WORK TASK: Output the lines starting at the line containing "Locate an element" and ending at the line containing "center [526, 401].", copying them exactly and writing nothing else.

GIVEN RECORDS:

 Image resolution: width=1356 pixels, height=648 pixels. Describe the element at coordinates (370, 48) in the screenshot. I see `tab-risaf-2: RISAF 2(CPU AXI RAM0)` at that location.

* * *

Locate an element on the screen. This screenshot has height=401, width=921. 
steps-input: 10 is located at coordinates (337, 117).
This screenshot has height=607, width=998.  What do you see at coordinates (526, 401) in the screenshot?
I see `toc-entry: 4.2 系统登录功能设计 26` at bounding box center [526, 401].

--

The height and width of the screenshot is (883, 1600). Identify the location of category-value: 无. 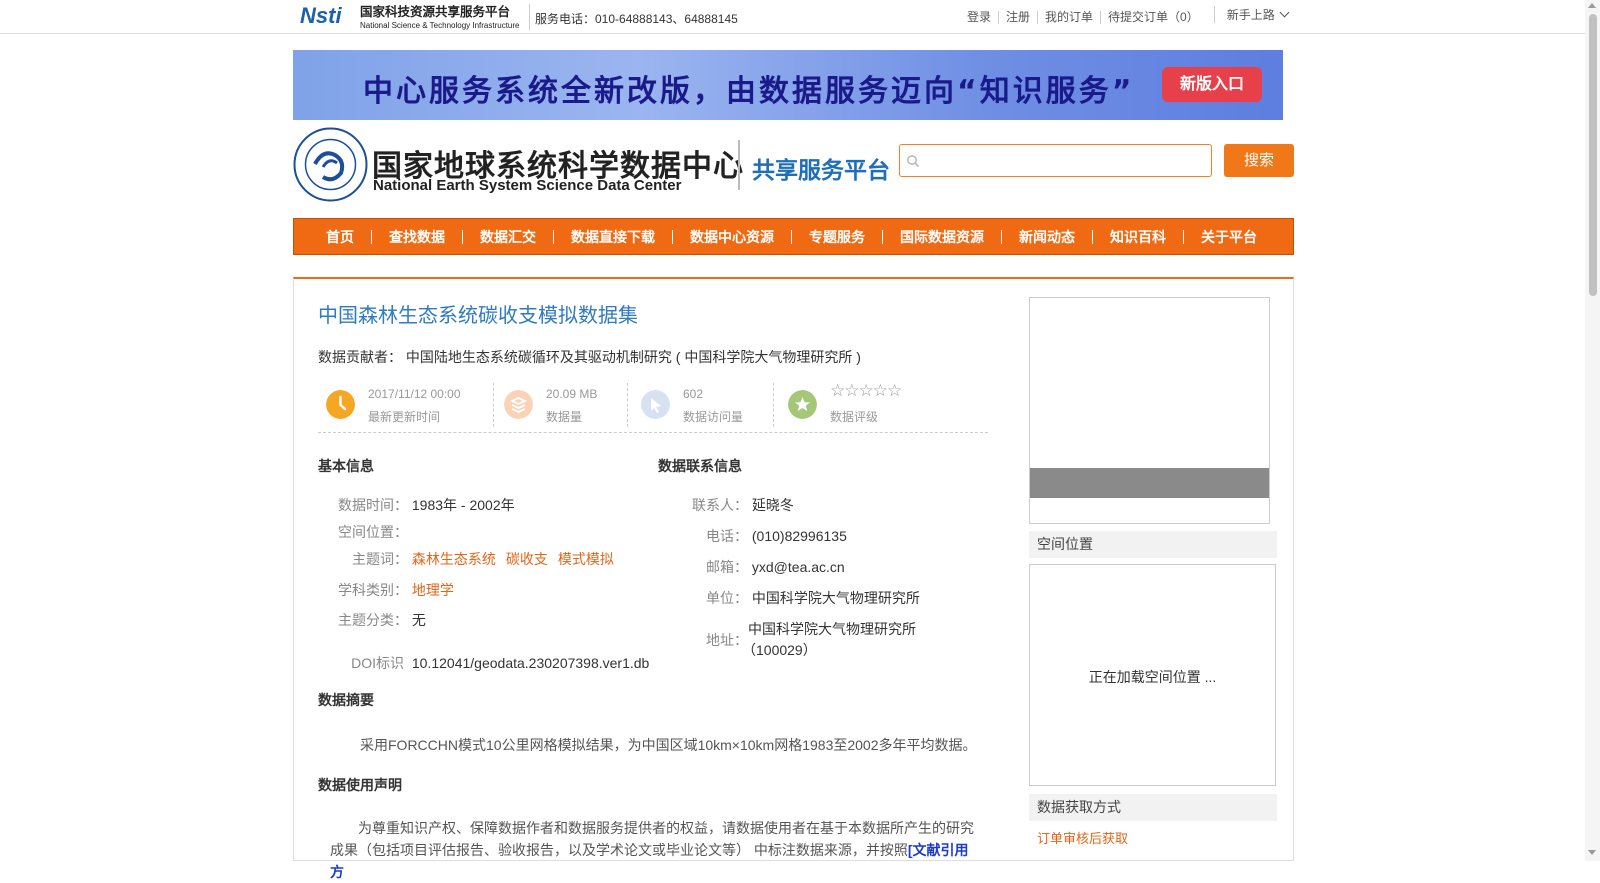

RESPONSE:
Locate an element on the screen. This screenshot has height=401, width=921. 
steps-input: 10 is located at coordinates (337, 117).
This screenshot has height=607, width=998.  What do you see at coordinates (526, 401) in the screenshot?
I see `toc-entry: 4.2 系统登录功能设计 26` at bounding box center [526, 401].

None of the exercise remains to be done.